Not satisfied, Aycock won that first-round playoff game against Northeast Guilford 18-17 with a dominant, second-half defensive performance, and a final drive and game-winning kick that won't soon be forgotten.

Pinkowski's best run as a head coach eventually ended at future conference foe and 3-A (small school) eastern regional champion Wilson Hunt in the second round. In the end, the three teams that managed to beat Aycock each had eight wins or more.

For these accomplishments and his ability to bring an heir of confidence and enthusiasm to the Falcon program, Pinkowski is the 2004 choice as News-Argus Coach of the Year.
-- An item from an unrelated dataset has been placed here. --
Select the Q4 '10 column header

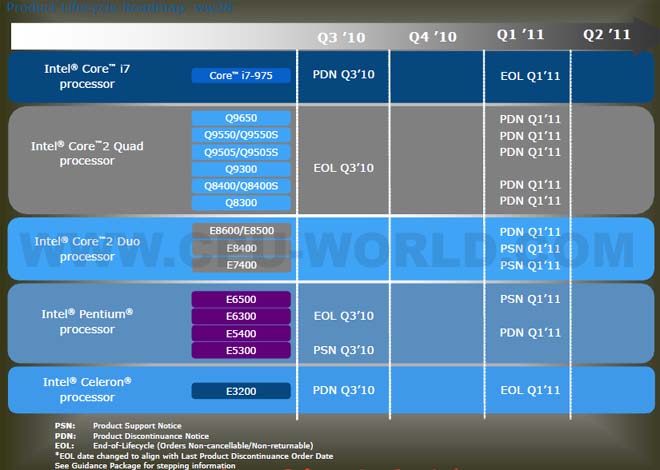(432, 36)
With the 20 seniors returning, Pinkowski saw the potential in the preseason, but kept his optimism guarded as the season went along. The wins started mounting in the early season as Aycock went 4-0 after a season-opening loss to Clayton -- defeating Rosewood, Greene Central, Goldsboro and Southern Wayne to go 5-1. The Falcons then rebounded from losses to Kinston and West Craven to win five straight, including the playoff win.
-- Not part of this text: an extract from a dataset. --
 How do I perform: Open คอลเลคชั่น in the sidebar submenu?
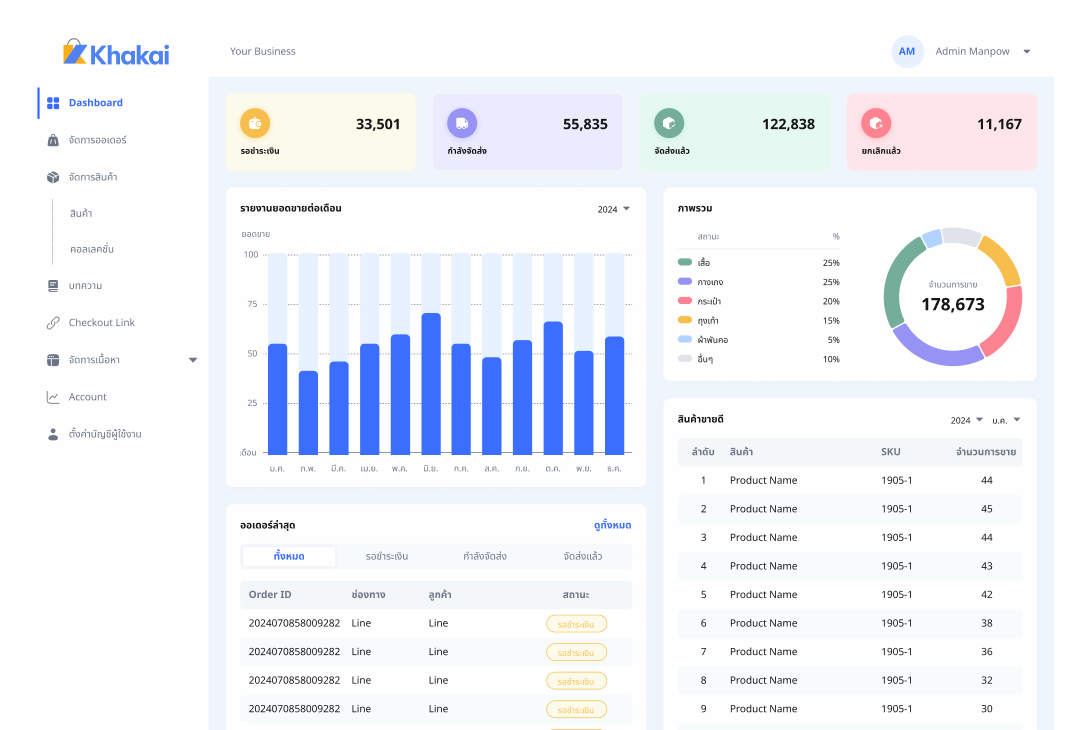92,249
Save a 52-point performance at Washington, Aycock wasn't flashy and did most of its damage with a hard-nosed style of play on both sides of the ball. Quarterback Wesley Whitley and running back Shonte Barnes -- both seniors -- led the ball-control offense as Whitley passed over 1,000 yards and Barnes nearly rushed for 1,500.

Defensively, the Falcons held opponents to 13.5 points per game with their 4-4 defense under coordinator John Fidler.
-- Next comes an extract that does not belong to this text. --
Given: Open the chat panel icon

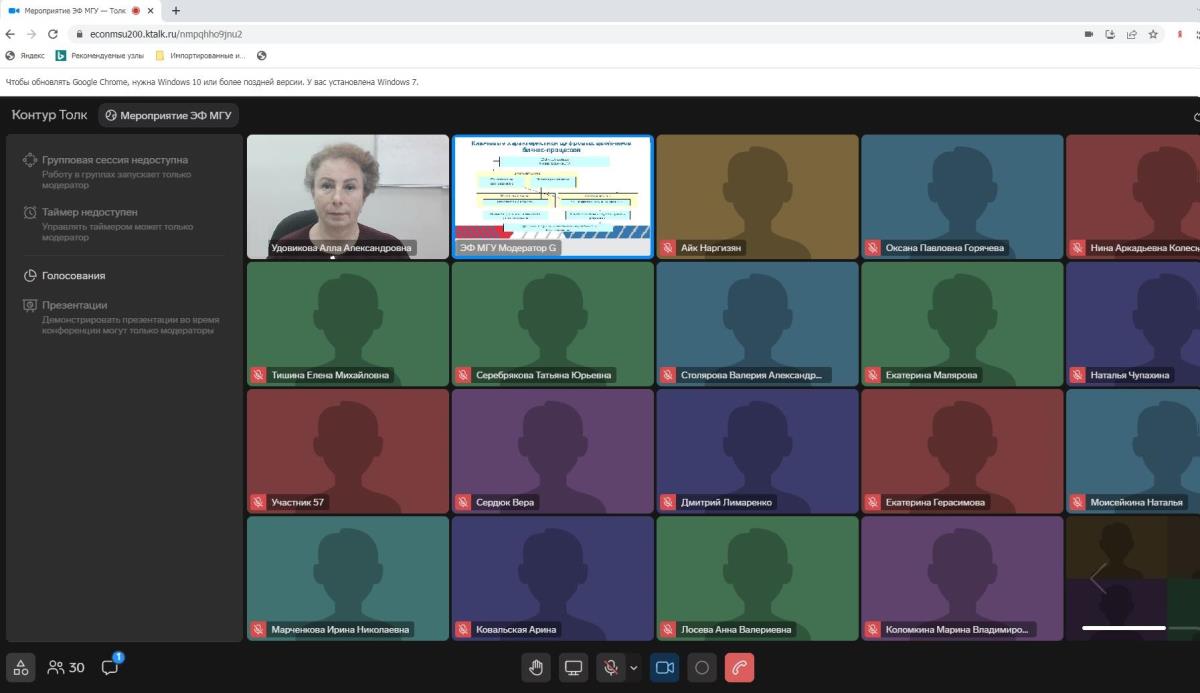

Pinkowski was quick to praise Fidler and the rest of his assistants.

"Trevor Pilkington called a couple of game-breaking plays, and the clock management on the final drive against Northeast Guilford was all Joe Strause. He was oustanding," he said. "John Fidler goes to the 4-4 and we play the type of defense I've always wanted to see us play.

"Coaches are part of my family, and they are the most important part of this. I'm blessed to have accumulated this group."

While each assistant has their role, Pinkowski takes specific pride in running the offseason conditioning and weight training program.

"The offseason program ... I probably do more with that than anything else. That's where we have made leaps and bounds against teams that were bigger and stronger than us," Pinkowski said. "We've been able to get our strength levels, speed issues and our small techniques.

"The only way I accepted this position is that football would be the only thing I can coach. Somebody had to dedicate year-round time to this thing."

The future?

Pinkowski is obviously concerned about the loss of his biggest senior class in his six-year tenure, but he will return six offensive players with experience and three on the defensive side of the ball. The Aycock junior varsity team went 9-1 with head coach Jay Westbrook, and "Pink" likes the work ethic of the young players in the program.

"The program is in an expectation mode now," he said. "You are going to work out, get stronger and do the footwork things in the summer."

Whether or not those expectations result in another season like this one, or better, remains to be seen. No doubt, the groundwork is certainly there.